**WHAT TO DO:**
Count the lines in the items below that contain the string "height". Reply with the number only.

**EXTRACTED MATERIAL:**
<<<<

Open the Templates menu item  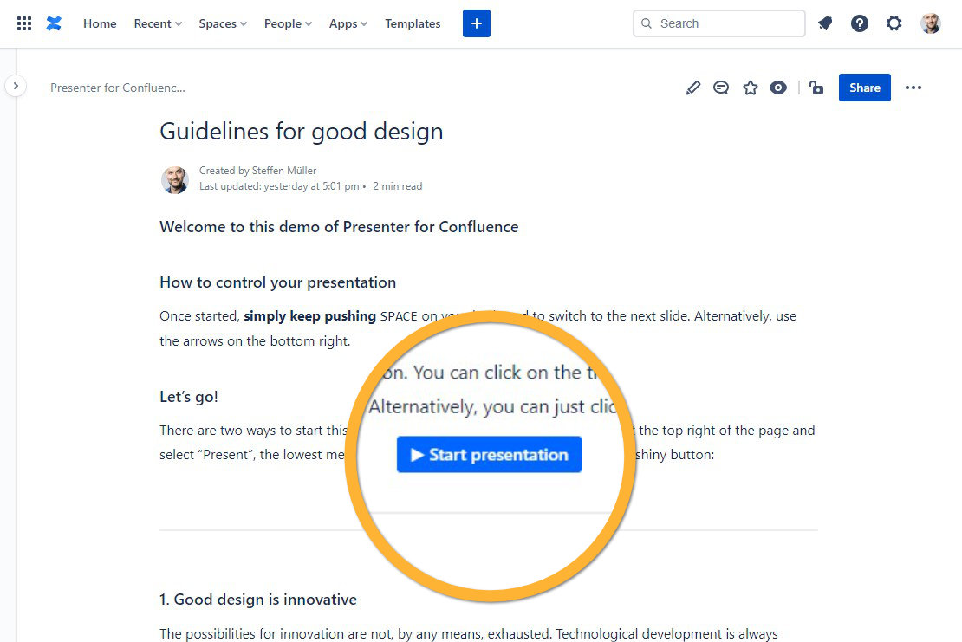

>>>>
<<<<

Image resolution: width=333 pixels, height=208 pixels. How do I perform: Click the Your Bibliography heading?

>>>>
<<<<

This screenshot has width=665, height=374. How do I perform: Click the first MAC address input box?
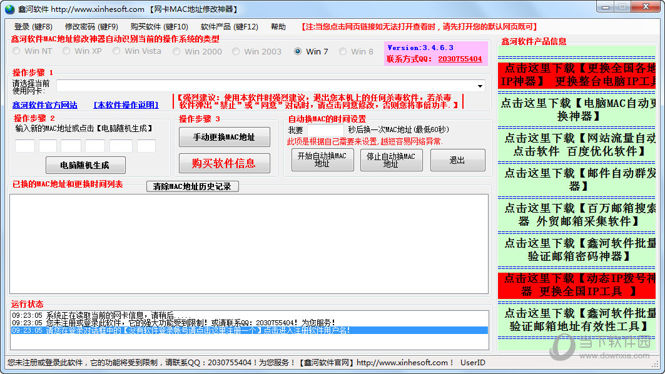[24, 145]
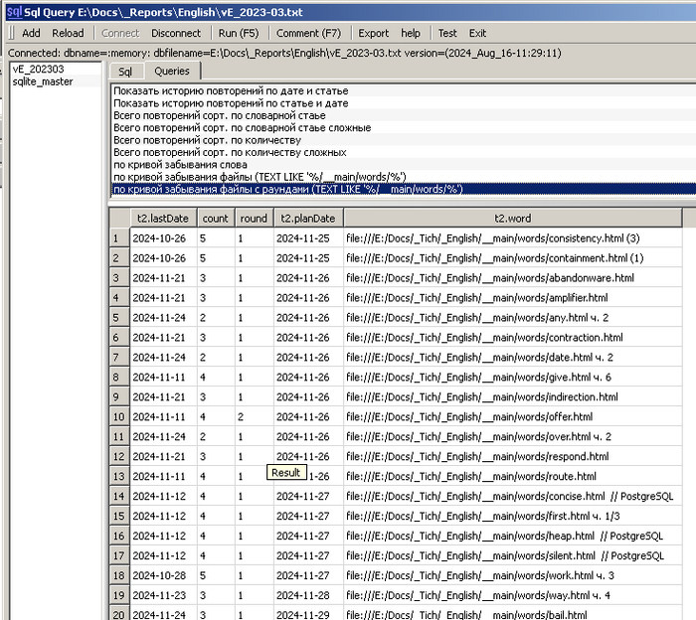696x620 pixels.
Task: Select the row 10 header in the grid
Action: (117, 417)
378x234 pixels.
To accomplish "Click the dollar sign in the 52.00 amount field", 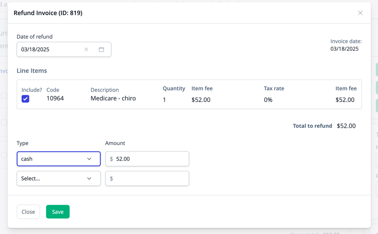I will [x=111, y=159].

>>>>

**RESPONSE:**
2